[Dados guardados]
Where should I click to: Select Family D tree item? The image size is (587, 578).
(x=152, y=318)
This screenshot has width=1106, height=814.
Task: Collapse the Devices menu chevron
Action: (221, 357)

Tarefa
Apresente todos os itens acima como uma lista JSON de strings, uma para cada linha, sem incluir as linhas em branco.

Resultado do exercício
[
  "Where should I click to: Select Family D tree item? The image size is (587, 578).",
  "(x=152, y=318)",
  "This screenshot has width=1106, height=814.",
  "Task: Collapse the Devices menu chevron",
  "Action: (221, 357)"
]